** Start of Listed entries **

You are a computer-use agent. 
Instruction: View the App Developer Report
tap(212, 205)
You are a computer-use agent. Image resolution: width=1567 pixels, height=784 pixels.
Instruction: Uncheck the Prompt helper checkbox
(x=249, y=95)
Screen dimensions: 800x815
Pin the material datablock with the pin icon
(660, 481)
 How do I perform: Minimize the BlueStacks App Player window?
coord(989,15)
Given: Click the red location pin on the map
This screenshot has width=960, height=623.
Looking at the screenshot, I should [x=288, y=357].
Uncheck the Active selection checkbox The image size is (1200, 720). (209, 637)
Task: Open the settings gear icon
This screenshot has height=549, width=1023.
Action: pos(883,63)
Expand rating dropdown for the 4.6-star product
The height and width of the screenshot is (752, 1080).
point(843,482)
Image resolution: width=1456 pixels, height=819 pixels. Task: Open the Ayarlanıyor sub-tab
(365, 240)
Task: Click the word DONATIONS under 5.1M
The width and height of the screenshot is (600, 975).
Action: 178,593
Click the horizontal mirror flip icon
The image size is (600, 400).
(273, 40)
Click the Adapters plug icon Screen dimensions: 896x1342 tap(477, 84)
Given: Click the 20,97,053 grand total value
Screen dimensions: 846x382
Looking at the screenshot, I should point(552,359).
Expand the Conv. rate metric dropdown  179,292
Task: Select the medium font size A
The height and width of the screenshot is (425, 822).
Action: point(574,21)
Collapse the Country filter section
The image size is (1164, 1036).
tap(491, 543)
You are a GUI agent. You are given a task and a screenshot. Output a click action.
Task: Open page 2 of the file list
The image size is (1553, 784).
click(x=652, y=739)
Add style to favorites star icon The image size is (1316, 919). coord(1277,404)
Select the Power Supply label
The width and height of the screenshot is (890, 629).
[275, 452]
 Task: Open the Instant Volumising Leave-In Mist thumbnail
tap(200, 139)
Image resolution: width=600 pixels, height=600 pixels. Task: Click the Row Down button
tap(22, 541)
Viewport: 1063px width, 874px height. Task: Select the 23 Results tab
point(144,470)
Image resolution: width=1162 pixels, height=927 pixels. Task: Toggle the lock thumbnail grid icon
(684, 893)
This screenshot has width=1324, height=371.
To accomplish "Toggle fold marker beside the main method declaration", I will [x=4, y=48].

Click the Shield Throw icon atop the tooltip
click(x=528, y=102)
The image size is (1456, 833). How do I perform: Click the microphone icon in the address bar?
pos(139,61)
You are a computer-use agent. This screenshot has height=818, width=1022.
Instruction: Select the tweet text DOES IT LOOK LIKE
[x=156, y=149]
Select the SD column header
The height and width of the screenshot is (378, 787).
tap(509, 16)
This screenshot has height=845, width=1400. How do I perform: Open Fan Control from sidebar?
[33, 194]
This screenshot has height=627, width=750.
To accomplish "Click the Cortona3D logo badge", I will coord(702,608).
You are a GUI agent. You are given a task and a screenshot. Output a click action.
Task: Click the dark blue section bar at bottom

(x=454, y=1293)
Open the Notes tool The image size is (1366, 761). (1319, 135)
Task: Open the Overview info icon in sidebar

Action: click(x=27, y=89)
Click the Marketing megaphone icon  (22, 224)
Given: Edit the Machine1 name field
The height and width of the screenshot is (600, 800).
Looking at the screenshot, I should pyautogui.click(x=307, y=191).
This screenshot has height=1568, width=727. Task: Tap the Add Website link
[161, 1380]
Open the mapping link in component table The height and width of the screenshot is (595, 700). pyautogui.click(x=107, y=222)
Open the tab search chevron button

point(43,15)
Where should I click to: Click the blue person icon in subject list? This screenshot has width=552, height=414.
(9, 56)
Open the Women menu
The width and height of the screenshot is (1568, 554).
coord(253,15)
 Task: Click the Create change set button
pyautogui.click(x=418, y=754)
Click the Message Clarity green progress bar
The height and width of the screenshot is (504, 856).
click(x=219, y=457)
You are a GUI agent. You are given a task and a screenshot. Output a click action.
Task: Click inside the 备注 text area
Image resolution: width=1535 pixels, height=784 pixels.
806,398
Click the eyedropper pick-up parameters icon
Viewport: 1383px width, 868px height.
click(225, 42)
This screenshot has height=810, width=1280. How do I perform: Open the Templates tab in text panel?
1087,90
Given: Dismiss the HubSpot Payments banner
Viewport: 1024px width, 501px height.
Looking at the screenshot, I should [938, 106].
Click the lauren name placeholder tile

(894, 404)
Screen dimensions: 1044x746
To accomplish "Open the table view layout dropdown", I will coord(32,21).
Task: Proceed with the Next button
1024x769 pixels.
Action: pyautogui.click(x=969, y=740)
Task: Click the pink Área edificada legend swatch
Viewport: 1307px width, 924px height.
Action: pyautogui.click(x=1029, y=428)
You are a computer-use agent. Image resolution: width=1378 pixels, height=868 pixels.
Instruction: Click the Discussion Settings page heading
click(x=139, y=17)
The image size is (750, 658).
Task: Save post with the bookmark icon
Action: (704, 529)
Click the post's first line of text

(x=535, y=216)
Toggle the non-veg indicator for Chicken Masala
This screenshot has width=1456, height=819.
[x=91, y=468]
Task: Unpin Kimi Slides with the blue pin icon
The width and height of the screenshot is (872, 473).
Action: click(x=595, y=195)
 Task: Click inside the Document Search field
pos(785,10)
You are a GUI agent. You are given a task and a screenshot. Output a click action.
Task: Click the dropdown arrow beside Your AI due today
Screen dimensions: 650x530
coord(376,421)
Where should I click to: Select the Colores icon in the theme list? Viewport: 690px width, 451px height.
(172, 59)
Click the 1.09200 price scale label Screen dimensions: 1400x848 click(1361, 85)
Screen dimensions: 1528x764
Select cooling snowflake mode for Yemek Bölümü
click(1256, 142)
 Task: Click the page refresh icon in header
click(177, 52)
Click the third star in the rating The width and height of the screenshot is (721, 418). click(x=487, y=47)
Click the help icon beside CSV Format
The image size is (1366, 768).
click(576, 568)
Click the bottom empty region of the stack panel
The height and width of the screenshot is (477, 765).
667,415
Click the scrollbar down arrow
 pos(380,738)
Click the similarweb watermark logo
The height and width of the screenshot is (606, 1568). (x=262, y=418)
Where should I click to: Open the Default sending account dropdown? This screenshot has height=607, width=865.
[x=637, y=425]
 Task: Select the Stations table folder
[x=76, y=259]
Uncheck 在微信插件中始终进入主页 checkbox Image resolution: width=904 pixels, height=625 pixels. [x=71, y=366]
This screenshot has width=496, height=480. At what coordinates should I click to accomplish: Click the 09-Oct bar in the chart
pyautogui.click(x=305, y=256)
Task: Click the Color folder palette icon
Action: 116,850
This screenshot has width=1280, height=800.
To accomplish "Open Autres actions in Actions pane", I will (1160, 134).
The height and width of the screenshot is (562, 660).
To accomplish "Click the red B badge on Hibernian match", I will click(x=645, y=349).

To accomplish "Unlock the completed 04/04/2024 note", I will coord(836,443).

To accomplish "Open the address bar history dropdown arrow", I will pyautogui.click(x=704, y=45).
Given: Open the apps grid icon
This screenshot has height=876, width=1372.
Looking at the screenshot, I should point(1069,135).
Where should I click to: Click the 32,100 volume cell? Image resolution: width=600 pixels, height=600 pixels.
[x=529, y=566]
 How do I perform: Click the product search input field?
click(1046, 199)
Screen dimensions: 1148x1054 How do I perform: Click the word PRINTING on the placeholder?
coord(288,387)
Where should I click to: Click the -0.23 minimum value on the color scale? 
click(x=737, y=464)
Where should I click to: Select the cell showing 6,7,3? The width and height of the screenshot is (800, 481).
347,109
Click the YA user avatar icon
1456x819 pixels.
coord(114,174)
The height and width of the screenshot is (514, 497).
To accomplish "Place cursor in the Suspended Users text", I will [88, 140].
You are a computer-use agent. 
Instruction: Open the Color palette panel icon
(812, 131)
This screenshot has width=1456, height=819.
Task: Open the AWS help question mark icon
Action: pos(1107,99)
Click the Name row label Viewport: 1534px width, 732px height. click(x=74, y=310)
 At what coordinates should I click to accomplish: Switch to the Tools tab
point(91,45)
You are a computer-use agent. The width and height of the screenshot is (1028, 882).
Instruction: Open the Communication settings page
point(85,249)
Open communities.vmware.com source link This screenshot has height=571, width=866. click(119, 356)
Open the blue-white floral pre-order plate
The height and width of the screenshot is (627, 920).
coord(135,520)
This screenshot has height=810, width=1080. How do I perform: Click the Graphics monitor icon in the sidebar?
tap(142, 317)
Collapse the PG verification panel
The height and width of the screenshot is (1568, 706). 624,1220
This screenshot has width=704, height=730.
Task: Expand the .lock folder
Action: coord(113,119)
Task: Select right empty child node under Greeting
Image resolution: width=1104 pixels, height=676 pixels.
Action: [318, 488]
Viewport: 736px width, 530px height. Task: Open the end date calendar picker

** End of Listed entries **

Given exercise:
Update the items from the first one down through the line containing "click(x=652, y=739)", changing "checkbox" to "check box" and leaving everything else unchanged.

Correct output:
You are a computer-use agent. 
Instruction: View the App Developer Report
tap(212, 205)
You are a computer-use agent. Image resolution: width=1567 pixels, height=784 pixels.
Instruction: Uncheck the Prompt helper check box
(x=249, y=95)
Screen dimensions: 800x815
Pin the material datablock with the pin icon
(660, 481)
 How do I perform: Minimize the BlueStacks App Player window?
coord(989,15)
Given: Click the red location pin on the map
This screenshot has width=960, height=623.
Looking at the screenshot, I should [x=288, y=357].
Uncheck the Active selection check box The image size is (1200, 720). (209, 637)
Task: Open the settings gear icon
This screenshot has height=549, width=1023.
Action: pos(883,63)
Expand rating dropdown for the 4.6-star product
The height and width of the screenshot is (752, 1080).
point(843,482)
Image resolution: width=1456 pixels, height=819 pixels. Task: Open the Ayarlanıyor sub-tab
(365, 240)
Task: Click the word DONATIONS under 5.1M
The width and height of the screenshot is (600, 975).
Action: 178,593
Click the horizontal mirror flip icon
The image size is (600, 400).
(273, 40)
Click the Adapters plug icon Screen dimensions: 896x1342 tap(477, 84)
Given: Click the 20,97,053 grand total value
Screen dimensions: 846x382
Looking at the screenshot, I should point(552,359).
Expand the Conv. rate metric dropdown  179,292
Task: Select the medium font size A
The height and width of the screenshot is (425, 822).
Action: point(574,21)
Collapse the Country filter section
The image size is (1164, 1036).
tap(491, 543)
You are a GUI agent. You are given a task and a screenshot. Output a click action.
Task: Open page 2 of the file list
The image size is (1553, 784).
click(x=652, y=739)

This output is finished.